Lefty activists energized by the apparent victory of Alexandria Ocasio-Cortez protégé Tiffany Cabán in the Queens DA Democratic race are threatening to set up primary challenges against long-serving Assembly Dems if they don’t pass a slate of progressive laws in the next session.
“All the things that didn’t get done in 2019 that we’re very frustrated about . . . There’s no excuses anymore,” said Mia Pearlman of True Blue NY, one of the grassroots groups that backed challengers to Democratic state legislators who caucused with Republicans in 2018.
“The momentum is only going to grow . . . The Bronx machine should be scared, and all machines or king-makers are going to continue to lose power in this atmosphere,” Pearlman added.
Working Families Party spokesman Bill Lipton predicted a “rising tide of young people and progressive activists” voting in upcoming elections. “I think we made important progress — there’s still a lot more to do,” he said.
The emboldened stance comes less than two days after democratic socialist Cabán declared victory over machine-backed Borough President Melinda Katz in in Tuesday’s primary.
Cabán swept the same western Queens assembly districts where Ocasio-Cortez trounced 10-term Congressman and party boss Joe Crowley in a seismic upset last year.
That could spell trouble ahead for several establishment pols representing those districts, including Assembly members Mike Miller (D–Woodside), Michael DenDekker (D–Jackson Heights) and Cathy Nolan (D–Long Island City).
Cabán received a total of 33,814 votes to Katz’s 32,724, but paper ballots have yet to be counted.
Gov. Cuomo, a Katz backer, blamed low turnout for Cabán’s likely victory.
State progressives won a slew of legislative victories this year, after being stymied for nearly a half-century by a Republican-controlled state Senate.
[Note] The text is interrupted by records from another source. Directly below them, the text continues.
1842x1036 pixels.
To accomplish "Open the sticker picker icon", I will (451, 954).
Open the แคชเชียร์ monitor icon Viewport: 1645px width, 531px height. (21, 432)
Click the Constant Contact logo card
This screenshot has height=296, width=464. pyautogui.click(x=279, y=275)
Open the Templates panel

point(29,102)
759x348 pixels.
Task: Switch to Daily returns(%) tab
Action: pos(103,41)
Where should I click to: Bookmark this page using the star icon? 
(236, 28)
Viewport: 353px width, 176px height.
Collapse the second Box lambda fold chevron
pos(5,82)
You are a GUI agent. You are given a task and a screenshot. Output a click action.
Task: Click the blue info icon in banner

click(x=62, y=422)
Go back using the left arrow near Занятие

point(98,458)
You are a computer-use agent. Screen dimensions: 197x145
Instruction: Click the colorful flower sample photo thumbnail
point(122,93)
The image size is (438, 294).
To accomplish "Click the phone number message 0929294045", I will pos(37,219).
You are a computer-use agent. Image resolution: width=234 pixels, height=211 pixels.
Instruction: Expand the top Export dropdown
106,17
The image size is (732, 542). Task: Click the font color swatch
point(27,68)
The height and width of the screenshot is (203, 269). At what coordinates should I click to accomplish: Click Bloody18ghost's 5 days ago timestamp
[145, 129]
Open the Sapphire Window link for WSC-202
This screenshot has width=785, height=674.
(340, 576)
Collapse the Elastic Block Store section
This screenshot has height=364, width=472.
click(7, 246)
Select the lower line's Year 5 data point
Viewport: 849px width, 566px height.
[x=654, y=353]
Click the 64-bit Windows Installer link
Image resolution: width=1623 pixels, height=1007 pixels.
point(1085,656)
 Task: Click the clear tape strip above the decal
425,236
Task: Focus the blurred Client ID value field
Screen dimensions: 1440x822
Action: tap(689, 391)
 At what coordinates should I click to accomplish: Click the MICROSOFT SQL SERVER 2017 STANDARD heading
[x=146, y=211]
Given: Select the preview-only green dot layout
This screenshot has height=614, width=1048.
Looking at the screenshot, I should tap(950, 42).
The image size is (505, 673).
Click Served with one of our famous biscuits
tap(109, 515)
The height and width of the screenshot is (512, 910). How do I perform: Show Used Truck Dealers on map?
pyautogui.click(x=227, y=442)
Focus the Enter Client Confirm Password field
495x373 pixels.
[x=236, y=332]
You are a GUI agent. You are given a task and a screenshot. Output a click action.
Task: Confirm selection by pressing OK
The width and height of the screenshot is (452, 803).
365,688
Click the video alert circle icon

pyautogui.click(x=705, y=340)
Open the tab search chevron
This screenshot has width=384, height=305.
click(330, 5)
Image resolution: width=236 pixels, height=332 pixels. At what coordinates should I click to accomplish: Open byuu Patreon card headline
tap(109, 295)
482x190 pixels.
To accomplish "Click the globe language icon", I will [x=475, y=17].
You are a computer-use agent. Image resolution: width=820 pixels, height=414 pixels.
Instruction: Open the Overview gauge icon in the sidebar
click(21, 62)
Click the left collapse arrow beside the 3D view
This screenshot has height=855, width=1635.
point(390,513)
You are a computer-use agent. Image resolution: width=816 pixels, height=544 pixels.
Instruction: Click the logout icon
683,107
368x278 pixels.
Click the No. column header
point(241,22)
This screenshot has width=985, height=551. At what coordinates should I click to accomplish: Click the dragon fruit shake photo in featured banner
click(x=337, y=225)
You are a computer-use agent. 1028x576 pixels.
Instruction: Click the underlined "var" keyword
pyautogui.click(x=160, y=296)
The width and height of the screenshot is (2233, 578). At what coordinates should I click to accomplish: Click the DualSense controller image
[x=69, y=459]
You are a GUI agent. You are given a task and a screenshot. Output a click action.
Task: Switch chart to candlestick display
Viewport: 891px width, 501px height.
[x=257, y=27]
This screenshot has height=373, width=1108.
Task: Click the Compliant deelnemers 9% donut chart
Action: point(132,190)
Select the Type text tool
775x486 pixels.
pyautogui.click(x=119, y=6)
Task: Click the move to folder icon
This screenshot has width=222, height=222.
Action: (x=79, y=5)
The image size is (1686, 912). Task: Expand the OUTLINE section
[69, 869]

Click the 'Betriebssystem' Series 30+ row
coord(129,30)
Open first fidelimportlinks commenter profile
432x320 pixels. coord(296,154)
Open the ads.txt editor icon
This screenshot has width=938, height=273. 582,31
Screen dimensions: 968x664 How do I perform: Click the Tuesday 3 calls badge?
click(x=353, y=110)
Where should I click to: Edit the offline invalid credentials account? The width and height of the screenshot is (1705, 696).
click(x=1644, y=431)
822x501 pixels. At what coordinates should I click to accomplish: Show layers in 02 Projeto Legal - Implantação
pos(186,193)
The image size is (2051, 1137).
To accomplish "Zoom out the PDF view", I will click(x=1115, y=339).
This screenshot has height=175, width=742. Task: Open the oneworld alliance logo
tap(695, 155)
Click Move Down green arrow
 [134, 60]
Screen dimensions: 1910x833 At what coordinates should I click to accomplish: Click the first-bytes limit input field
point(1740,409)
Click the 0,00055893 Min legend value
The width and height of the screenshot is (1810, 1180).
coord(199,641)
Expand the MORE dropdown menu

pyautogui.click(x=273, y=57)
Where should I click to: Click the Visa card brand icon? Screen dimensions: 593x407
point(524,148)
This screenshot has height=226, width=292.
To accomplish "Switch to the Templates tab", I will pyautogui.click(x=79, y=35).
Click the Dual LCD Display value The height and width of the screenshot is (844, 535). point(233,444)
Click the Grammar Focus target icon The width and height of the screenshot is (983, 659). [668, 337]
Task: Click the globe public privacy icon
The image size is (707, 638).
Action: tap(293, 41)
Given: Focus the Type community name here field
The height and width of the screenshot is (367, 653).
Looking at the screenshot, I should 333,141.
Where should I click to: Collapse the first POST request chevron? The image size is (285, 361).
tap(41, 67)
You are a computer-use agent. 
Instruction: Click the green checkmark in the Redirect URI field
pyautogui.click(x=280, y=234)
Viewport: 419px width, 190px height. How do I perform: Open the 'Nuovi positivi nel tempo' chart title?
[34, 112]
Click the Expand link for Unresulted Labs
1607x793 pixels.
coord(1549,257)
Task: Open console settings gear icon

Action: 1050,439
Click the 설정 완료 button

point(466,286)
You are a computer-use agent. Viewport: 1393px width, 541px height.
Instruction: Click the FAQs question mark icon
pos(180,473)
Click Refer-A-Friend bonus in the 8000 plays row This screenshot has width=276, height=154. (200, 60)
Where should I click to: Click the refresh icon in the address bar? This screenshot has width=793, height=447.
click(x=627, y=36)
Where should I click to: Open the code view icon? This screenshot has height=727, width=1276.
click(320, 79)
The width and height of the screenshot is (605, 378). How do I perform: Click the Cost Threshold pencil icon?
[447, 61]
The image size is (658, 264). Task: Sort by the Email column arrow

But activists heaped ire on Assembly Speaker Carl Heastie (D-Bronx) — whose political action committee gave Katz $20,000 — and on other veteran Dems for failing to approve leftist pet issues, such as publicly financed elections and the elimination of prison solitary confinement.
“We know who the champions were, we know those who were hiding,” Pearlman said, adding the group “hasn’t chosen our targets yet” but is strategizing.
Local members of Congress are apparently no safer — Rep. Eliot Engel (D–Bronx/Westchester) is fending off two primary challengers from the left.